The Unix Shell: Combining Commands

:::highlight

Questions

  • How can I combine existing commands to do new things?
  • How can I save and re-use commands?

Learning Objectives

  • Construct command pipelines with two or more stages.
  • Create files from the command line using a text editor.
  • Write a shell script that runs a command or series of commands for a fixed set of files.
  • Run a shell script from the command line.
  • Customise shell scripts to work with inputs defined by the user.

:::

:::note This section has an accompanying slide deck. :::

The | Pipe

Now that we know a few basic commands, we can finally look at the shell's most powerful feature: the ease with which it lets us combine existing programs in new ways.

If we wanted to count how many files we have in the data/sequencing_run1/ directory, we could do it in two steps:

$ ls data/sequencing_run1/ > sequencing_files.txt
$ wc -l sequencing_files.txt
  • Used the ls command to list the files and save the output in a text file (with the > redirect operator).
  • And then count the lines in the resulting file.
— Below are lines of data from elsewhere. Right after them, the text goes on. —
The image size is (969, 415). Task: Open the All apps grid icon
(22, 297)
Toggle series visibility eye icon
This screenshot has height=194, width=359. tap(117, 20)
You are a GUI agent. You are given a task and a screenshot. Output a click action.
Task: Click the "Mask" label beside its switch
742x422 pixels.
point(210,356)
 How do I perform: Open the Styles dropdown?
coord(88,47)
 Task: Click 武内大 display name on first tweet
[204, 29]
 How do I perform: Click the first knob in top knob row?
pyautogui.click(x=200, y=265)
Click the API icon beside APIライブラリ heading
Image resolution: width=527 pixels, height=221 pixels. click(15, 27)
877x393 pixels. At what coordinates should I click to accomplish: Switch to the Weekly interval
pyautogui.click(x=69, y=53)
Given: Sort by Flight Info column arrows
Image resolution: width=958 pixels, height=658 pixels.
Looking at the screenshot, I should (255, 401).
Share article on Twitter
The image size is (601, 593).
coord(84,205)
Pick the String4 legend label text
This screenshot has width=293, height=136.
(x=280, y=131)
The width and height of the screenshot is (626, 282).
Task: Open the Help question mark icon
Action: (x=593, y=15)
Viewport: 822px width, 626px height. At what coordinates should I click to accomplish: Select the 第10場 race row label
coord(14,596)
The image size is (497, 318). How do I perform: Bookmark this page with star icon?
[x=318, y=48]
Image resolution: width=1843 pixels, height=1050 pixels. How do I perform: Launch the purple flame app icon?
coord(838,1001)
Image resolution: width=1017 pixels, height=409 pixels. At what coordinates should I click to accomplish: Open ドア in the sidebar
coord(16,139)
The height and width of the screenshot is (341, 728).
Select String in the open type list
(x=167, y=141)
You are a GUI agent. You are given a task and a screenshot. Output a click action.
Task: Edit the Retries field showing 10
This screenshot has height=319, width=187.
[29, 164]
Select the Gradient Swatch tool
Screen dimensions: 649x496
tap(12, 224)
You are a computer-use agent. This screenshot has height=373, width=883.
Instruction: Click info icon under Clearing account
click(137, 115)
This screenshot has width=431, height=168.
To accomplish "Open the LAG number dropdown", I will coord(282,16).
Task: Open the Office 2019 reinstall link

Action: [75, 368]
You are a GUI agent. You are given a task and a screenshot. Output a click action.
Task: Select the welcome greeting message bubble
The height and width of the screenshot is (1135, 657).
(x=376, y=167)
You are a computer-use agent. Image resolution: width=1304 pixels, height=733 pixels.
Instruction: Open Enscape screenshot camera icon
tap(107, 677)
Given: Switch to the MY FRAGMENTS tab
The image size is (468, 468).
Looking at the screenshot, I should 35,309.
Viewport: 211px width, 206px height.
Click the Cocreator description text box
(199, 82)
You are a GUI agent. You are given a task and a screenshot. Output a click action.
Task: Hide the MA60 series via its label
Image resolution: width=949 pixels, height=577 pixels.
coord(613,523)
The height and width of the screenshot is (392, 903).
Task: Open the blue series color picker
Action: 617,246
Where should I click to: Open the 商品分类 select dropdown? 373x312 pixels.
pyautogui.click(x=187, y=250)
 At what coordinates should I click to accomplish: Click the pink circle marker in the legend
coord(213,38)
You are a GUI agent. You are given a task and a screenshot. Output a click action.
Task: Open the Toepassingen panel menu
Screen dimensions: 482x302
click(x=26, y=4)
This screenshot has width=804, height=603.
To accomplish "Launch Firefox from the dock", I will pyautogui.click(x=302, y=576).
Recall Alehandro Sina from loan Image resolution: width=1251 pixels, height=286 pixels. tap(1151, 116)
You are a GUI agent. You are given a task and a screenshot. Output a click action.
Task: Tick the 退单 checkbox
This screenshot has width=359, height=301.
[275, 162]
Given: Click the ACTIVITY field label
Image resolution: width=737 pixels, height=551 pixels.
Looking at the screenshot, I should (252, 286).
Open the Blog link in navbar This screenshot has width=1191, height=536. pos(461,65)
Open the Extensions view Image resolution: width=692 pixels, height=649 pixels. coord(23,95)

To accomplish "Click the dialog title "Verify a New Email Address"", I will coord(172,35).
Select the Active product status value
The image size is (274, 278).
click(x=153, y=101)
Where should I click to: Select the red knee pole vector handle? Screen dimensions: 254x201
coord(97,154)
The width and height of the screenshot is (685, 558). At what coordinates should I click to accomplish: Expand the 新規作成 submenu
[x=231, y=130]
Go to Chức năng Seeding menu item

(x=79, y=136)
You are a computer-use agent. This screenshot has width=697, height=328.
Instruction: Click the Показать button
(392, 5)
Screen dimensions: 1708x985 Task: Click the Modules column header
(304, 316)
But what if we wanted to do this without creating the file? It turns out we can send the output of one command and pass it on to another using a special operator | called the pipe. Like this:

$ ls data/sequencing_run1/ | wc -l
4

What happened there is that the output of ls was sent "through the pipe" to the wc command.

:::exercise

Let's go back to our primer files:

$ ls artic_primers_pool*.bed

Using the | pipe, write a chain of commands that does the following:

  • Combine (or "concatenate") both primer files.
    HintUse the cat command.
  • Search for lines with the pattern "LEFT".
    HintUse the grep command.
  • Count the number of lines of the output.
Answer

The three commands we want to use to achieve this are:

  • cat to concatenate the files.
  • grep to only print the lines that match "LEFT".
  • wc -l to count the number of lines.

We can chain all the commands together like this:

$ cat artic_primers_pool*.bed | grep "LEFT" | wc -l
109

:::

:::exercise

If you had the following two text files:

cat animals_1.txt
deer
rabbit
raccoon
rabbit
cat animals_2.txt
deer
fox
rabbit
bear

What would be the result of the following command?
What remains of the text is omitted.